D&D 4e Campaign Setting Mashups

by Kalvin Lyle

Musicians have been doing it for years, taking two different and seeming incompatible artists and mashing them together to create something new, and arguably, better.

During the period between 1998 and 2005 I worked on a total conversion of Earthdawn to a new rules system for personal use.  Last month I realised that I may have wasted nearly 3 years of my precious spare time.  The mashup solution has completely changed the way I think about running table top games.

My Loveaffair with Earthdawn


Earthdawn is an AMAZING world, unique in setting and deeply rich in detail and history.  The setting and the rules took everything I hated about pre-3ed Dungeons and Dragons and fixed it by completely flipping it upside down.  They took everything about DnD and made it work in the opposite way.  The best example of this is the character advancement.  As you might imagine the two games might at first seem completely un-mashable without a lot of work.  Yet they are and the method is so simple that it can be applied to any combination of RPGs.

While there is so much about Earthdawn that I love, there are many problems as well.  Problems that cannot be simply solved with house rules or light rules conversions.  I tried.

One of the greatest and ultimately fatal things about Earthdawn is it’s character advancement system.  Players can spend points on whatever powers or abilities they want.  When enough of their powers are high enough rank, they gain a level.  Players have complete control over how their character progresses.  Where this goes horribly awry is when you try to create balanced encounters for any character above first level.

The Earthdawn system lacks any real metric for determining the power level of the players.  There is no guarantee that two level three characters are equal.  Which would be okay, but this is only half the problem.

There is no metric for determining the power level of any of the creatures.  That’s not true.  You can use the experience value of a creature to get a rough idea of the creatures power level, but it isn’t that accurate.  To be more specific, there is no metric for determining the power level of a group of creatures.

These two problems result in a game where it’s nearly impossible to create balanced encounters for the players.

That Dirty Harlot… Fourth Edition


I toyed with Dungeons and Dragons before, I even ran a class for game design students at the Vancouver Film School, but my heart was always with Earthdawn.  Until fourth edition.  4e DnD took the balanced encounter system from the previous edition and improved it by adding Earthdawn style class powers.  4e makes my heart swoon.  It’s not perfect, but it treats me just a little bit better than Earthdawn did.  I’m such a slut.

RPG Matchmaking

In the days leading up to starting my first 4th edition D&D campaign in years I stumbled onto a simple yet brilliant idea.

The first step in my journey of discovery was in realising that all 4e DnD adventures are rubbish.  No seriously, they all suck.  I sincerely wish that Paizo Press had made the move to 4e, but I digress.

In the absence of a good adventure I considered writing my own.  I started with a simple spreadsheet-based encounter generator that creates balanced encounters for any party size that would take the party from level 1 to level 30.  That’s when it hit me:

Use the statistics for an encounter not the descriptions.

It works brilliantly.  I use a modified version of the Earthdawn world and a completely unaltered D&D 4e rules set.  Those rubbish 4e adventures become a gold mine of balanced encounters for me to choose from.  The 4th edition Monsters Manual suddenly becomes completely relevant to Earthdawn.
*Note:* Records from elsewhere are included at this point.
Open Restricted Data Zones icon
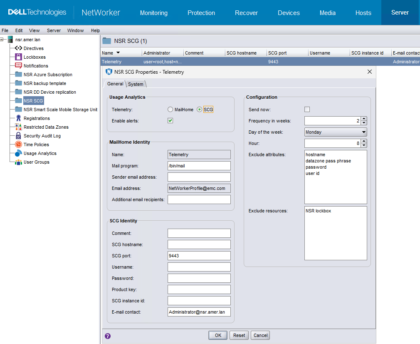Viewport: 420px width, 344px height. [18, 127]
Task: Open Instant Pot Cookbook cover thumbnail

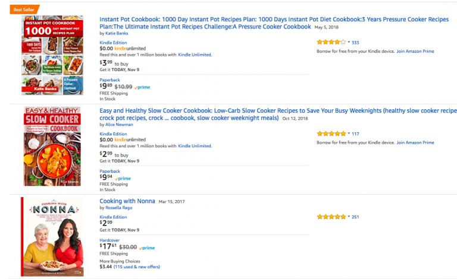Action: point(52,55)
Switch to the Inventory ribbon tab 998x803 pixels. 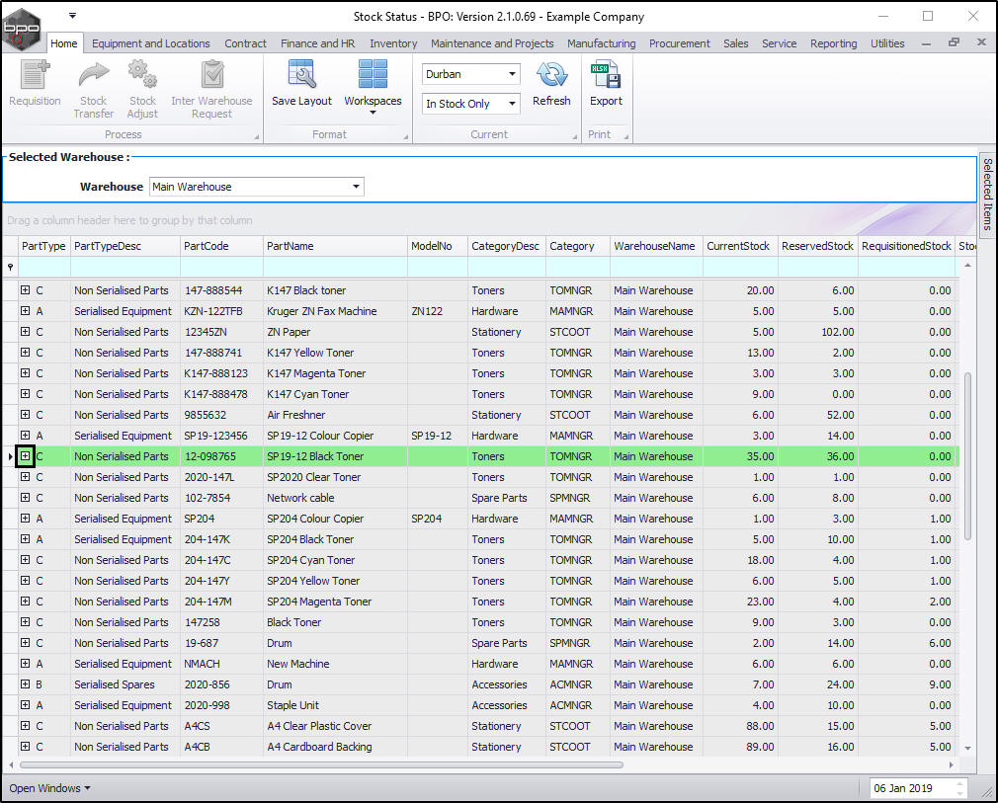pos(393,43)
No matter what the players do I have a linear list of challenges they will encounter.  What they do has no impact on what challenge they will face.  If they leave the well designed dungeon and avoid the 3 kobolds skirmishers and 5 kobold minions in the next room, they will face that exact same encounter in the forest instead.

However, where the encounter happens and what’s at stake changes completely based on their actions.  For example, their first encounter was On The Road: Kobold Brigands from Keep on the Shadowfell.  However, instead of journeying down a road, they stumbled out of a Kaer without their memories and fought cannibals near a river in a post-apocalyptic fantasy Earthdawn setting.  When they entered Sir Keegan’s Tomb, they instead met Keegan, an ancient drake spirit of a great dragon (one of the factions in my campaign who will become more important later in the story).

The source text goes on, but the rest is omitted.